____ Task inputs

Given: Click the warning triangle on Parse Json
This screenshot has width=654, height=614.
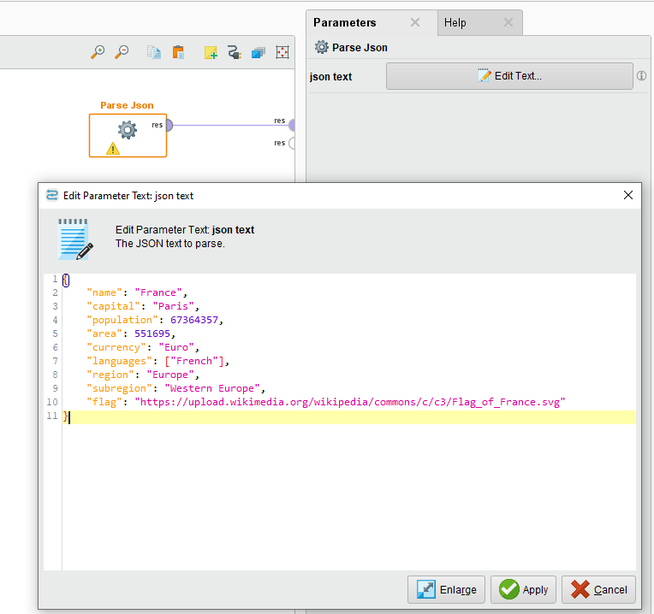Looking at the screenshot, I should point(112,149).
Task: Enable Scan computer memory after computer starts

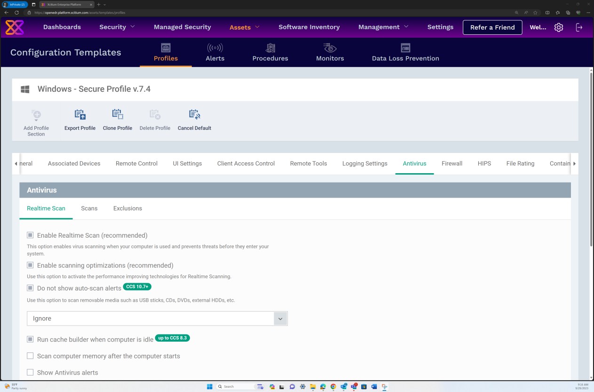Action: [30, 356]
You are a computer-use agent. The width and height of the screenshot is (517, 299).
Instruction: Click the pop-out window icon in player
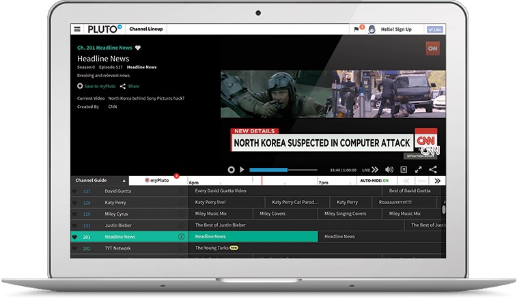click(x=404, y=169)
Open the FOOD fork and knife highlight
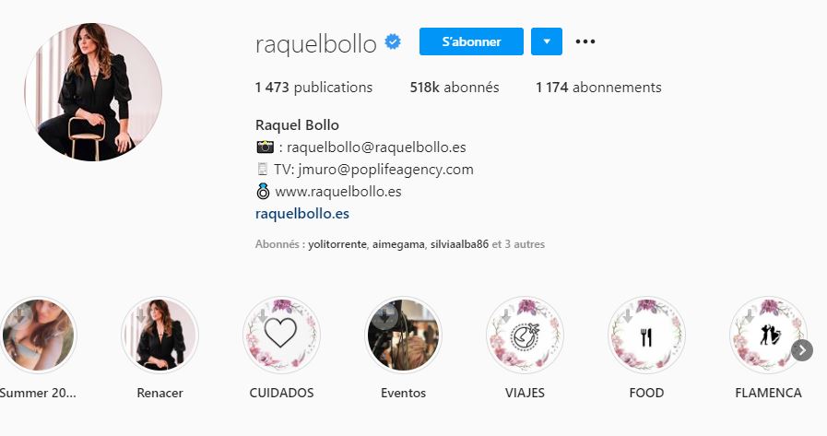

________

Exercise brief: What is needed is an exact copy of the records above, with no pictures in it.

Exercise response:
Given: Click the warning triangle on Parse Json
This screenshot has width=654, height=614.
Looking at the screenshot, I should point(112,149).
Task: Enable Scan computer memory after computer starts

Action: [30, 356]
You are a computer-use agent. The width and height of the screenshot is (517, 299).
Instruction: Click the pop-out window icon in player
click(x=404, y=169)
Open the FOOD fork and knife highlight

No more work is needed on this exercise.